**** Exercise data ****

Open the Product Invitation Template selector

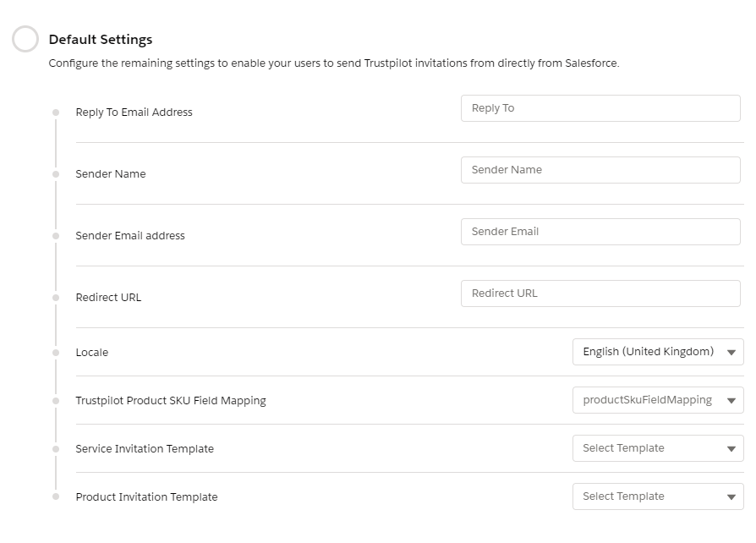[658, 496]
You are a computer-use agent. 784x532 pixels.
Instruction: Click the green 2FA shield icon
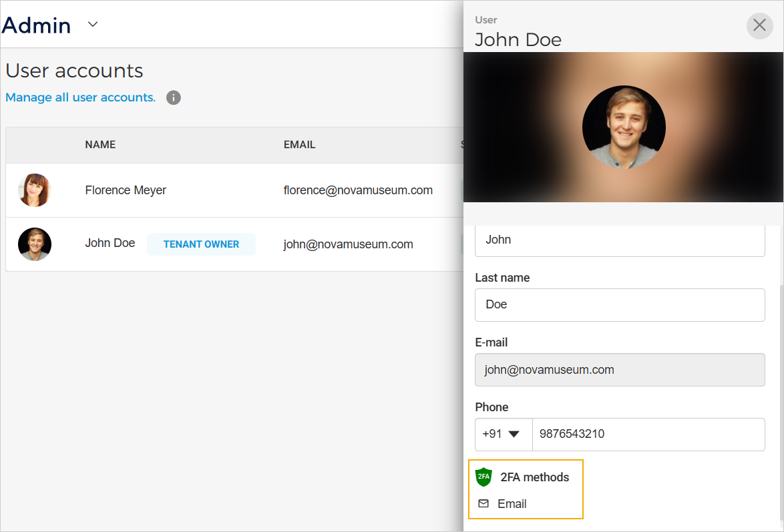coord(483,477)
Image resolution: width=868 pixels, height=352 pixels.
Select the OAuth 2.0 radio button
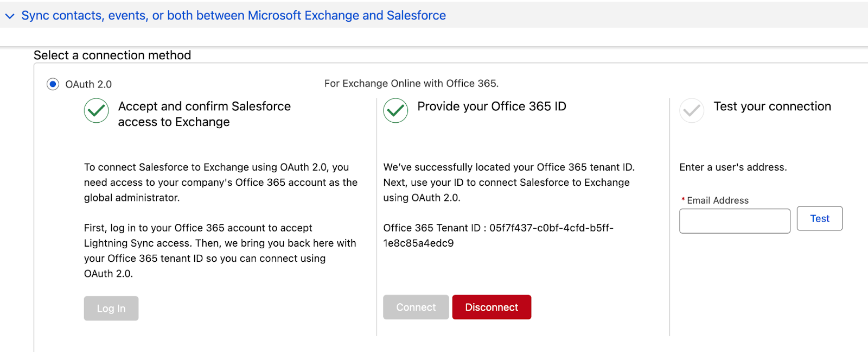53,84
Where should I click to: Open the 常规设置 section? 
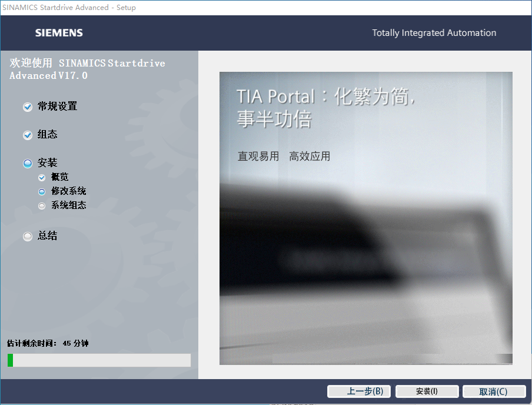(x=56, y=107)
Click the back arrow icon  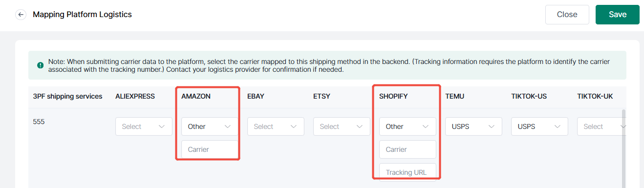pyautogui.click(x=21, y=15)
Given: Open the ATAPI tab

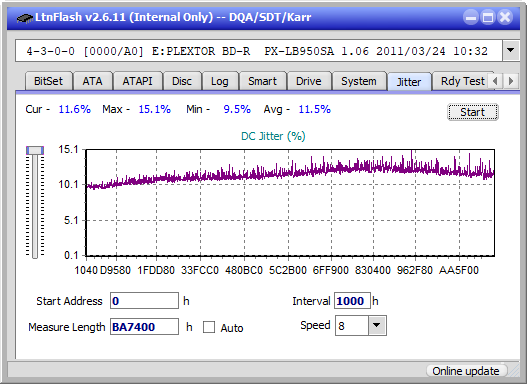Looking at the screenshot, I should pyautogui.click(x=137, y=81).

****

## Exercise objective
Each line carrying the string "pixels" should be copied out from the entries.

## Written response
You are a computer-use agent. 784x532 pixels.
Image resolution: width=868 pixels, height=352 pixels.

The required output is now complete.